The Hague, 18 May 2020. UNICRI, through its Centre on Artificial Intelligence and Robotics, and INTERPOL's Innovation Centre in Singapore have released a new joint report "Towards Responsible AI Innovation" as part of their ongoing cooperation exploring the opportunities and potential pitfalls of artificial intelligence (AI) for law enforcement.
Building upon the foundations laid in their first joint report on the topic, this new report dives deeper into how AI can be utilized by law enforcement. The report analyses how AI can be used in four technical domains: i) resource optimization, ii) audio processing, iii) visual processing, and iv) natural language processing. The report further examines specific applications being explored by law enforcement in Australia, Germany, Japan and Norway. Complementing this, it also describes the concept of responsible AI in the context of law enforcement, focusing on lawfulness, social acceptance and ethics, and concludes with a recommendation for the preparation of a toolkit for responsible AI innovation to support law enforcement with the design, development and deployment of AI in a manner that is both lawful and trustworthy. The elaboration of such a toolkit will be the focus of the upcoming third INTERPOL-UNICRI Global Meeting on AI for Law Enforcement to be held in November 2020.
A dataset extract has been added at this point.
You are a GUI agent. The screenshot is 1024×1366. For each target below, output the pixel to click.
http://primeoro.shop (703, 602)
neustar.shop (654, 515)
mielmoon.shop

"Towards Responsible AI Innovation" can be downloaded here.
The new report was formally launched at a joint INTERPOL-UNICRI Virtual Discussion Room on 13 May that focused on the role AI can play in supporting law enforcement to preserve public safety and social order during the COVID-19 pandemic, as well as contain the spread of the virus.
In light of the changing nature of crime during the pandemic and the further limitations it is placing on the law enforcement community, as officers fall sick and even die, technologies such as AI are increasingly attractive. Yet, this pandemic equally serves to underscore the importance of adhering to the notions of responsible AI innovation as highlighted in the new report. Even in times of crisis, law enforcement must ensure that its use of AI is consistent with fundamental principles, rights and the rule of law.
Anita Hazenberg, Director of INTERPOL's Innovation Centre in Singapore, and Irakli Beridze, Head of UNICRI Centre for AI and Robotics, explored the many nuances of this matter at the Virtual Discussion Room, together with high level international experts from all regions of the world. The Virtual Discussion Room, which was the fifth in a series of Virtual Discussion Rooms organized by INTERPOL in response to the pandemic, was attended by more than 70 participants from the broader law enforcement and AI communities.